* _Recorded data_:
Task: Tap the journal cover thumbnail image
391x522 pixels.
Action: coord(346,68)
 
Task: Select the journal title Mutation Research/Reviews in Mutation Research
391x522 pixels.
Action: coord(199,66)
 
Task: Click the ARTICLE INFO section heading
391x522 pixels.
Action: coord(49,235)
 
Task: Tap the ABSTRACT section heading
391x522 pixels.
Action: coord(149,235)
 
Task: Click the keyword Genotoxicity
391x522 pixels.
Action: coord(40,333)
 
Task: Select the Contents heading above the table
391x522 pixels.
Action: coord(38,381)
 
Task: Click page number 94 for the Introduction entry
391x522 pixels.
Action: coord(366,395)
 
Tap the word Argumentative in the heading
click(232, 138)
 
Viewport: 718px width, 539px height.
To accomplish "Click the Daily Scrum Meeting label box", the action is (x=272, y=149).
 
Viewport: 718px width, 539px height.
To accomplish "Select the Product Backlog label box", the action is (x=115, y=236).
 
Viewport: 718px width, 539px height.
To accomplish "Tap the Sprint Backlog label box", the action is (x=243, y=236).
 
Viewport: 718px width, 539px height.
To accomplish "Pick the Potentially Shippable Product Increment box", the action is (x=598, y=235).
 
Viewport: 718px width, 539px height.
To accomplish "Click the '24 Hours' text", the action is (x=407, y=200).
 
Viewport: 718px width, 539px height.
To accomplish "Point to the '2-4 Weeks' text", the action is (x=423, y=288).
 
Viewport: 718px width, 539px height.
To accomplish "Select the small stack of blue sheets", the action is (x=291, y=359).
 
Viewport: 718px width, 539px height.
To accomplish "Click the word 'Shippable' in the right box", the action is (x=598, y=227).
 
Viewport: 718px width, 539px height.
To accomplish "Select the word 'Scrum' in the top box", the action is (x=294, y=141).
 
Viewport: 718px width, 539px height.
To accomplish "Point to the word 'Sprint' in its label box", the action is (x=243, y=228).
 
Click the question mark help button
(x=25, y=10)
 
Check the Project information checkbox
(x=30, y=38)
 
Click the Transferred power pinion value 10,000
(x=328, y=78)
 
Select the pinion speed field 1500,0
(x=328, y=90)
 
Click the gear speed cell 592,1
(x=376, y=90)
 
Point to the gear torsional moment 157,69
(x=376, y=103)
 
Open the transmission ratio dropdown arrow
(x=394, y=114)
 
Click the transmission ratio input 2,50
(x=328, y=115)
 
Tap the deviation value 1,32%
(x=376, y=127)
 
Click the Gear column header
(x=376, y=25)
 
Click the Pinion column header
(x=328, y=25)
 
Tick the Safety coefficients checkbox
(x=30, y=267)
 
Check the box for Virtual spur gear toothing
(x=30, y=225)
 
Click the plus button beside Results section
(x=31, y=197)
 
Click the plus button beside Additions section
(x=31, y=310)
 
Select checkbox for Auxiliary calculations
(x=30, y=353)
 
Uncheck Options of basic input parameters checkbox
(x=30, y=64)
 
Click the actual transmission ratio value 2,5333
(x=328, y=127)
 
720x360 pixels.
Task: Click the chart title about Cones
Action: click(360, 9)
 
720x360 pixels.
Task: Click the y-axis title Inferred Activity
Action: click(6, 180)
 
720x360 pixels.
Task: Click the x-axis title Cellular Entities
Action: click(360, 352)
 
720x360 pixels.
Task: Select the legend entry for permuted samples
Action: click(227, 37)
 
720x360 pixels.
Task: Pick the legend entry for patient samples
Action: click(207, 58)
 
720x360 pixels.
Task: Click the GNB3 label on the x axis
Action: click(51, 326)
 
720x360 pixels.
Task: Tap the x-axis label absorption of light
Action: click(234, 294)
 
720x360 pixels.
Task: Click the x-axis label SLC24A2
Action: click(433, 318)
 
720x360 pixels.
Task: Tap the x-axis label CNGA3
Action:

* _Description of the task_: Return all of the records above line for line, without any changes.

* _Solution to this exercise_:
Task: Tap the journal cover thumbnail image
391x522 pixels.
Action: coord(346,68)
 
Task: Select the journal title Mutation Research/Reviews in Mutation Research
391x522 pixels.
Action: coord(199,66)
 
Task: Click the ARTICLE INFO section heading
391x522 pixels.
Action: coord(49,235)
 
Task: Tap the ABSTRACT section heading
391x522 pixels.
Action: coord(149,235)
 
Task: Click the keyword Genotoxicity
391x522 pixels.
Action: coord(40,333)
 
Task: Select the Contents heading above the table
391x522 pixels.
Action: coord(38,381)
 
Task: Click page number 94 for the Introduction entry
391x522 pixels.
Action: coord(366,395)
 
Tap the word Argumentative in the heading
click(232, 138)
 
Viewport: 718px width, 539px height.
To accomplish "Click the Daily Scrum Meeting label box", the action is (x=272, y=149).
 
Viewport: 718px width, 539px height.
To accomplish "Select the Product Backlog label box", the action is (x=115, y=236).
 
Viewport: 718px width, 539px height.
To accomplish "Tap the Sprint Backlog label box", the action is (x=243, y=236).
 
Viewport: 718px width, 539px height.
To accomplish "Pick the Potentially Shippable Product Increment box", the action is (x=598, y=235).
 
Viewport: 718px width, 539px height.
To accomplish "Click the '24 Hours' text", the action is (x=407, y=200).
 
Viewport: 718px width, 539px height.
To accomplish "Point to the '2-4 Weeks' text", the action is (x=423, y=288).
 
Viewport: 718px width, 539px height.
To accomplish "Select the small stack of blue sheets", the action is (x=291, y=359).
 
Viewport: 718px width, 539px height.
To accomplish "Click the word 'Shippable' in the right box", the action is (x=598, y=227).
 
Viewport: 718px width, 539px height.
To accomplish "Select the word 'Scrum' in the top box", the action is (x=294, y=141).
 
Viewport: 718px width, 539px height.
To accomplish "Point to the word 'Sprint' in its label box", the action is (x=243, y=228).
 
Click the question mark help button
(x=25, y=10)
 
Check the Project information checkbox
(x=30, y=38)
 
Click the Transferred power pinion value 10,000
(x=328, y=78)
 
Select the pinion speed field 1500,0
(x=328, y=90)
 
Click the gear speed cell 592,1
(x=376, y=90)
 
Point to the gear torsional moment 157,69
(x=376, y=103)
 
Open the transmission ratio dropdown arrow
(x=394, y=114)
 
Click the transmission ratio input 2,50
(x=328, y=115)
 
Tap the deviation value 1,32%
(x=376, y=127)
 
Click the Gear column header
(x=376, y=25)
 
Click the Pinion column header
(x=328, y=25)
 
Tick the Safety coefficients checkbox
(x=30, y=267)
 
Check the box for Virtual spur gear toothing
(x=30, y=225)
 
Click the plus button beside Results section
(x=31, y=197)
 
Click the plus button beside Additions section
(x=31, y=310)
 
Select checkbox for Auxiliary calculations
(x=30, y=353)
 
Uncheck Options of basic input parameters checkbox
(x=30, y=64)
 
Click the actual transmission ratio value 2,5333
(x=328, y=127)
 
720x360 pixels.
Task: Click the chart title about Cones
Action: click(360, 9)
 
720x360 pixels.
Task: Click the y-axis title Inferred Activity
Action: click(6, 180)
 
720x360 pixels.
Task: Click the x-axis title Cellular Entities
Action: click(360, 352)
 
720x360 pixels.
Task: Select the legend entry for permuted samples
Action: click(227, 37)
 
720x360 pixels.
Task: Pick the legend entry for patient samples
Action: click(207, 58)
 
720x360 pixels.
Task: Click the GNB3 label on the x axis
Action: click(51, 326)
 
720x360 pixels.
Task: Tap the x-axis label absorption of light
Action: click(234, 294)
 
720x360 pixels.
Task: Click the x-axis label SLC24A2
Action: click(433, 318)
 
720x360 pixels.
Task: Tap the x-axis label CNGA3
Action:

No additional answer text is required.